A new study, presented today at the American Association for Cancer Research Third Annual International Conference on Frontiers in Cancer Prevention Research, now suggests that the increased incidence may be linked to increased domestic production of a popular legal stimulant in Asia called betel quid.
"Recent findings have spurred a great debate about whether the government should curb the expansion of domestic betel quid cultivation," said Dr. Chiun Hsu, from the Department of Oncology, National Taiwan University Hospital. "It is our hope that these findings will prove helpful in shaping future public health policy on this issue."

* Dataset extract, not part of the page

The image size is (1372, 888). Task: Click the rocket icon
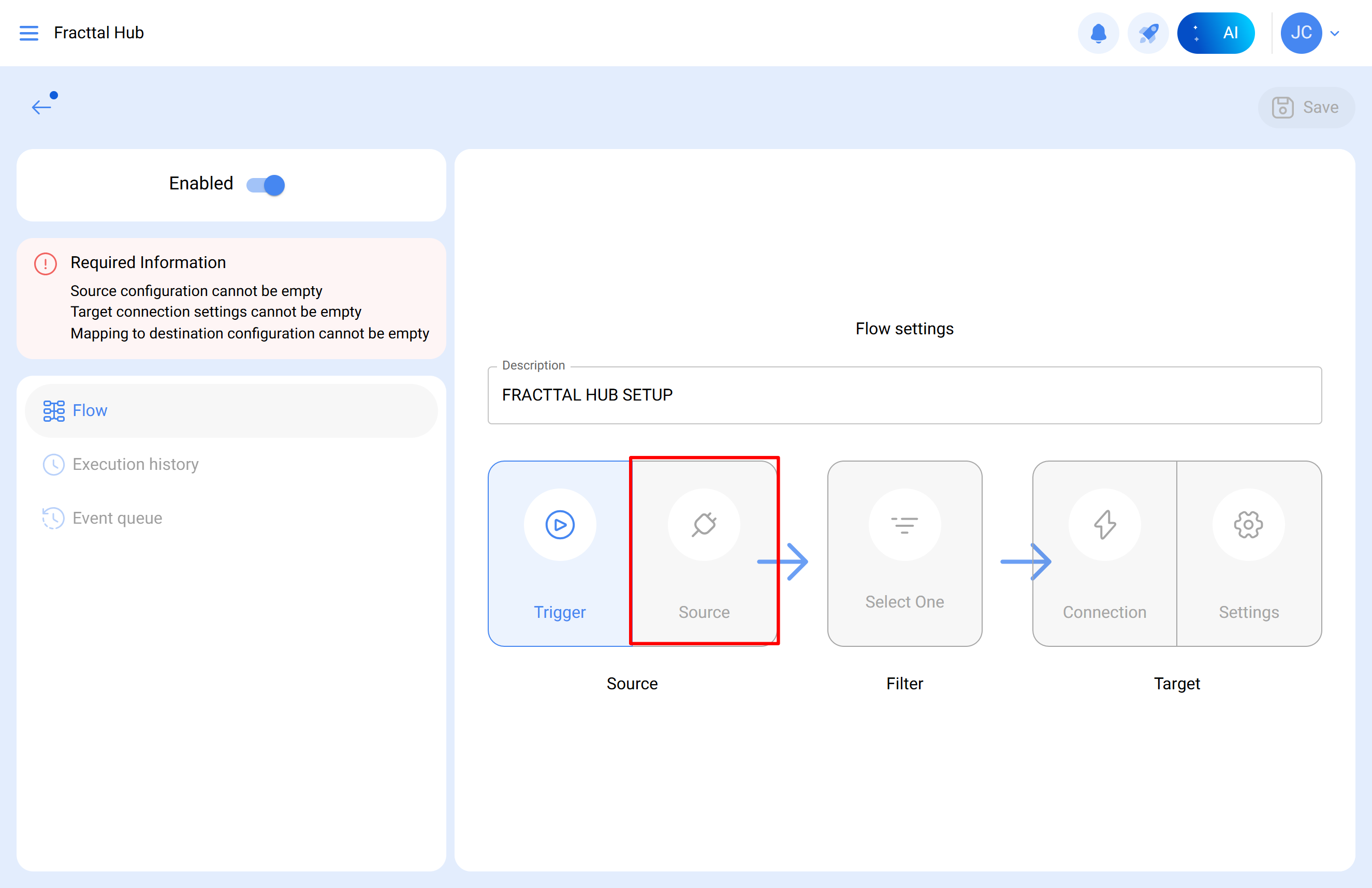[1148, 33]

Chewing betel quid, traditionally practiced in many parts of Asia and in Asian-immigrants around the world, can be likened to tobacco use in the states. It is often rolled like a cigar or intricately folded and generally consists of a betel palm leaf spread with lime paste (calcium hydroxide) wrapped around a slice of areca nut. Betel quid is chewed for many reasons, including for its stimulant effects, to satisfy hunger, to sweeten the breath, and as a social or cultural practice.
However, betel quid also is considered a nuisance in Asia where the reddish juice, generated by the act of chewing betel quid, can be found all over the ground and on public buildings. Also considered a major public health risk, it is believed to be a leading cause of mouth cancer in this part of the world.
In this study, researchers used the age-period-cohort (APC) model to examine the incidence trends for men and women in Taiwan of nasopharyngeal carcinoma versus head and neck cancer.